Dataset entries
------------

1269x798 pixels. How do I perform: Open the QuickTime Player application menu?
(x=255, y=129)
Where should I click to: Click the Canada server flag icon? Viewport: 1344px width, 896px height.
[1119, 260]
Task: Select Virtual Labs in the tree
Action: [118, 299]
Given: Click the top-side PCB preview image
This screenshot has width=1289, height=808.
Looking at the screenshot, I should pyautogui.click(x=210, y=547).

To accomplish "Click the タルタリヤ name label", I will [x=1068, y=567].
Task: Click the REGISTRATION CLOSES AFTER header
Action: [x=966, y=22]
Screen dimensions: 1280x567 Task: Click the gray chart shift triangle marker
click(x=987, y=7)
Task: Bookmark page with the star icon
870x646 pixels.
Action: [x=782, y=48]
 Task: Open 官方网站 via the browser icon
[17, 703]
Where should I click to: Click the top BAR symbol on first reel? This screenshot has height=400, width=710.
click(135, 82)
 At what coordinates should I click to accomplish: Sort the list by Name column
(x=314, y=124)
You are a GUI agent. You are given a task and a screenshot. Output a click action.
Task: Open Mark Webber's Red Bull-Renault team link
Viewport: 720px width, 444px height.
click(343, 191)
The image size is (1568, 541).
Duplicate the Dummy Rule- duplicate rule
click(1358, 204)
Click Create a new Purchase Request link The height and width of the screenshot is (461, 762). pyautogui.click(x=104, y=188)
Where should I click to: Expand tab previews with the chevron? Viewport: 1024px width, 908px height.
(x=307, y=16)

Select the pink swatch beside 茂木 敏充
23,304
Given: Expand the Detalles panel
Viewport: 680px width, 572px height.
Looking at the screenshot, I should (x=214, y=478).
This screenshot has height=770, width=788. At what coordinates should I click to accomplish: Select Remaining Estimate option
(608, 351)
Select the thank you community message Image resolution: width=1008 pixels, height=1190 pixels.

------------

About this exercise: Among the lines above, count those containing the word "link" and give nothing but the result.

Written response: 2